OASIS Mailing List ArchivesView the OASIS mailing list archive below
or browse/search using MarkMail.

 


Help: OASIS Mailing Lists Help | MarkMail Help

dita-translation message

[Date Prev] | [Thread Prev] | [Thread Next] | [Date Next] -- [Date Index] | [Thread Index] | [List Home]


Subject: From Bruce Esrig: Notes on the acronym proposal


 

-----Original Message-----
From: Bruce Esrig [mailto:esrig@alumni.princeton.edu] 
Sent: Friday, June 29, 2007 3:43 AM
To: JoAnn Hackos
Subject: Re: Notes on the acronym proposal

Hi JoAnn,

Could you echo this to the list?

When it's time to finalize this proposal, it might be helpful to have a
wiki page that everyone can see (for example a temporary wiki page at
dita.xml.org) that contains the current proposal, so that when a change
is agreed upon, people can see the current proposal by using refresh in
their browsers.

Bruce

========

1. //Language-by-language rules
         We have tried to avoided creating language-by-language rules
because the
         processing overhead is not trivial. Kara's recommendation would
require a
         language-by-language rule.//

To explain this note more fully:

Language-by-language rules arise when some languages require declension
of words in the expanded form, while others do not. In languages that do
not, it is feasible to show the expanded form first with the short form
in parentheses. Some style guides require this. In languages that do,
there is an advantage to putting the short form first, since then the
language rules would (in most languages?) permit the short form not to
be declined.
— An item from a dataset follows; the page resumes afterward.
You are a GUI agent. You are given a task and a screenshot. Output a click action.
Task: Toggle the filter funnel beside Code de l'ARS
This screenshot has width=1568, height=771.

This is good for translation because a single instance of
the term can be maintained in the terminology base and used in multiple
grammatical contexts.

If the short form can appear second in non-declining languages and first
in declining languages, then it is tempting to create a
language-specific processing behavior. If the short form and expanded
form are kept in separate elements, then processing can present them in
an order appropriate to the language.

An objection to this is that this capability would have to be
implemented in all conforming DITA processing systems. There are DITA
processing systems that are modifications of the DITA Open Toolkit or
completely independent implementations from it. If a language-specific
processing behavior is defined, it would not be sufficient to implement
it only in the DITA Open Toolkit.

Note, however, that the DITA Open Toolkit serves precisely this purpose
in the community: to demonstrate that the requirements in the
specification can be met, and to provide a reference implementation that
does meet those requirements. We would want to know from other vendors
how burdensome they would find a language-specific rule if it were "the
right thing to do".

As an alternative, a flag of some sort could be used to indicate whether
to present the short form or expanded form first. The suggestion on the
call, to put this flag at the element level, would be difficult to
maintain since all elements would behave the same way within a given
language. It's better to put the dependency at a global level, either in
a flag that controls the order or in a deduction that is made
automatically once the language is known. Basing the order on the
language is more reliable since otherwise the flag has to be set
correctly when the processing job is set up.

However, the flag may be required as an override to the default for a
language. The override may need to be language-specific. Some
non-declining languages may need to support two orders depending on what
the local style guide says about ordering in that language. Another
alternative that was not on the table in the most recent discussion is
to implement acronyms in only one way, with the short form first.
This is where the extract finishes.